Every line from the one with "China’s polysilicon market" to the one with "Features (22, 165)", including those two, is to be copied exactly; all other lines of the entries below are left out.

(Beginning of Dataset)

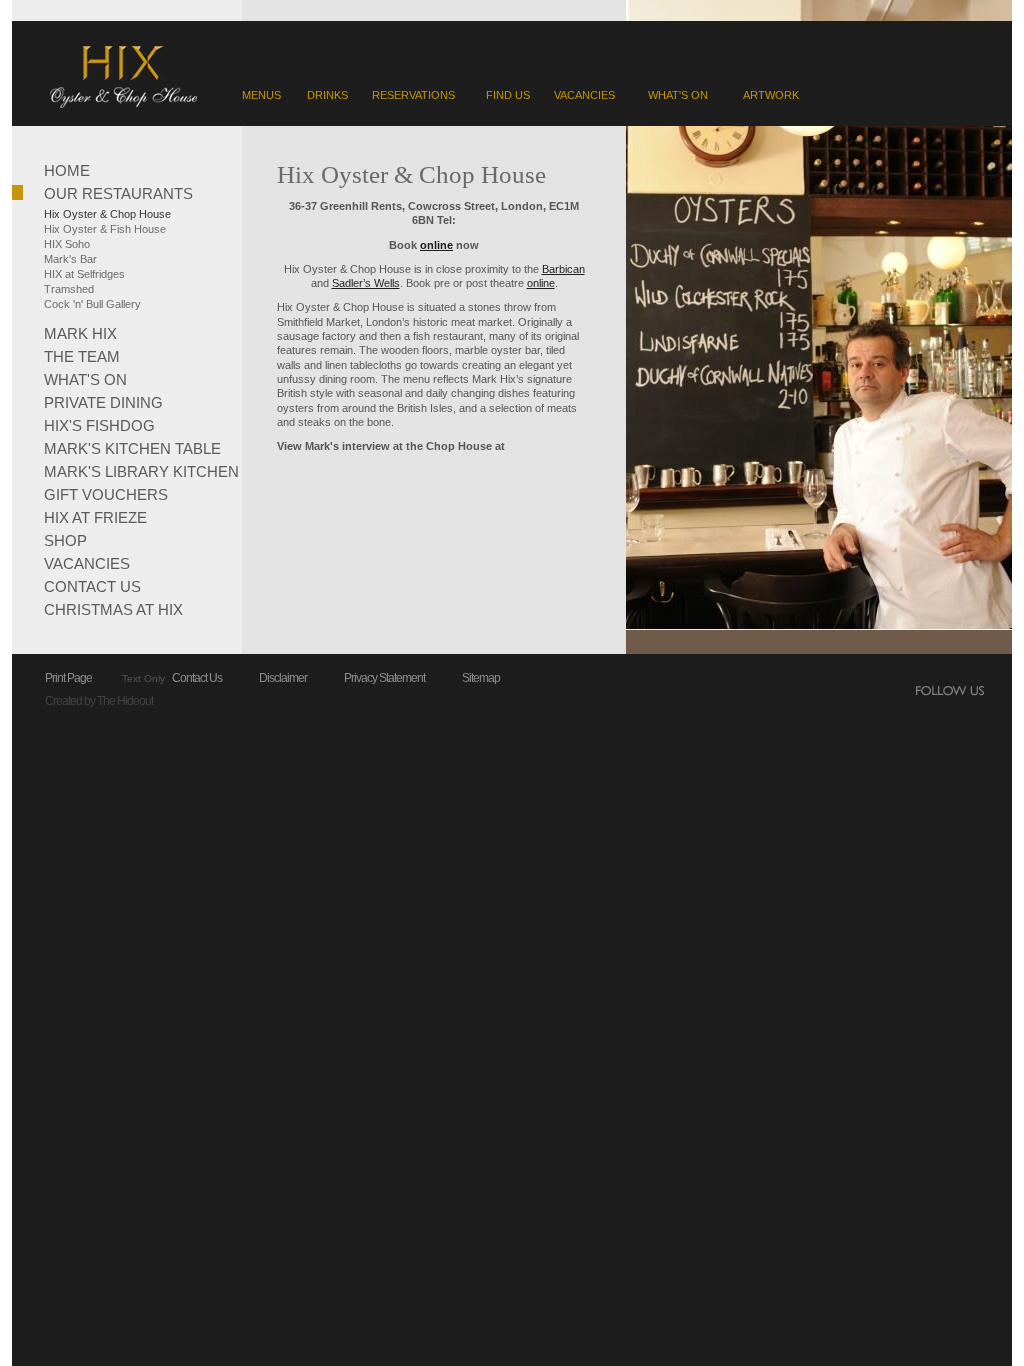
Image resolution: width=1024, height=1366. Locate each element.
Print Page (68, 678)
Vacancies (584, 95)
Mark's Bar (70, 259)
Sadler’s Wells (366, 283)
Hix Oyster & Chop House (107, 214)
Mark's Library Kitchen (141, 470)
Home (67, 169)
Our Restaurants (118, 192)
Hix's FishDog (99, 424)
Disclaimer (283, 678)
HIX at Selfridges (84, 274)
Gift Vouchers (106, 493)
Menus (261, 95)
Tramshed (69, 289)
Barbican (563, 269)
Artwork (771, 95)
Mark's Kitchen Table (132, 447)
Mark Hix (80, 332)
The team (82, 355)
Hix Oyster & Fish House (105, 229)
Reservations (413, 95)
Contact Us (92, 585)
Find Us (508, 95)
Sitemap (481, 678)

(End of Dataset)
(Beginning of Dataset)

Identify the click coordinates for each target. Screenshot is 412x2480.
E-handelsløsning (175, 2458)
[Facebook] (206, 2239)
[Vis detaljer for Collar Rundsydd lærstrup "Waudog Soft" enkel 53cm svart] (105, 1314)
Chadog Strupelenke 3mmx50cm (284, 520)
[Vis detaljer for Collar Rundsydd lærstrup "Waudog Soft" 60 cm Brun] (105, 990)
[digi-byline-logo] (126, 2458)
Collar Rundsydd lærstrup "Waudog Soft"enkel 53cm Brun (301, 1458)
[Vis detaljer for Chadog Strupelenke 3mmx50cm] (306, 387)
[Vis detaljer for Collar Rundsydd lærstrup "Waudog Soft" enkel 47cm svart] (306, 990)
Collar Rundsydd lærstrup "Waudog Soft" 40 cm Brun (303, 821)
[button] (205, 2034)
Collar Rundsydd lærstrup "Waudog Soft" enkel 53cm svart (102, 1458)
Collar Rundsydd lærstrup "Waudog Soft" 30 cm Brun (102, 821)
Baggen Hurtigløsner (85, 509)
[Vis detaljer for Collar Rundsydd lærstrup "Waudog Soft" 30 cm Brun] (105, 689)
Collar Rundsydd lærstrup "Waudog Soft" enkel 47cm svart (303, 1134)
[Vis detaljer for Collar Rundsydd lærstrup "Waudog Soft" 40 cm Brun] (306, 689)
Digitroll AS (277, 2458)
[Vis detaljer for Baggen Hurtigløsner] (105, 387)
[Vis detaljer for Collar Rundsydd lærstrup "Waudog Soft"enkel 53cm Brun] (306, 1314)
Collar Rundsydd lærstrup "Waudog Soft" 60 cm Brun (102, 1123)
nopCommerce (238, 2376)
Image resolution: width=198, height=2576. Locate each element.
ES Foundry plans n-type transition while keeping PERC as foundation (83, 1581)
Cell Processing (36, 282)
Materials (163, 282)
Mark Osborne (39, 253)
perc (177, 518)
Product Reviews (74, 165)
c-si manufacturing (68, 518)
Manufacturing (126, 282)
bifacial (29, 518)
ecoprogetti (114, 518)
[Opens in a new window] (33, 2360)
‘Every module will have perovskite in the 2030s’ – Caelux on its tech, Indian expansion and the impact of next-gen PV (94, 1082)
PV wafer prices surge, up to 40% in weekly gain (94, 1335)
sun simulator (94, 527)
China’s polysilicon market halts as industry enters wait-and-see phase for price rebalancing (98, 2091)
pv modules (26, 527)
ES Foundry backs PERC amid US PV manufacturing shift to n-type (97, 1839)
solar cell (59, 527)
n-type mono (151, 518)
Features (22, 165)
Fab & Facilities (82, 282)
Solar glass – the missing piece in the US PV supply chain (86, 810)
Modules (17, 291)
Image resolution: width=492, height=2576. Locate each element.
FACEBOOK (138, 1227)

(End of Dataset)

## Response:
China’s polysilicon market halts as industry enters wait-and-see phase for price rebalancing (98, 2091)
pv modules (26, 527)
ES Foundry backs PERC amid US PV manufacturing shift to n-type (97, 1839)
solar cell (59, 527)
n-type mono (151, 518)
Features (22, 165)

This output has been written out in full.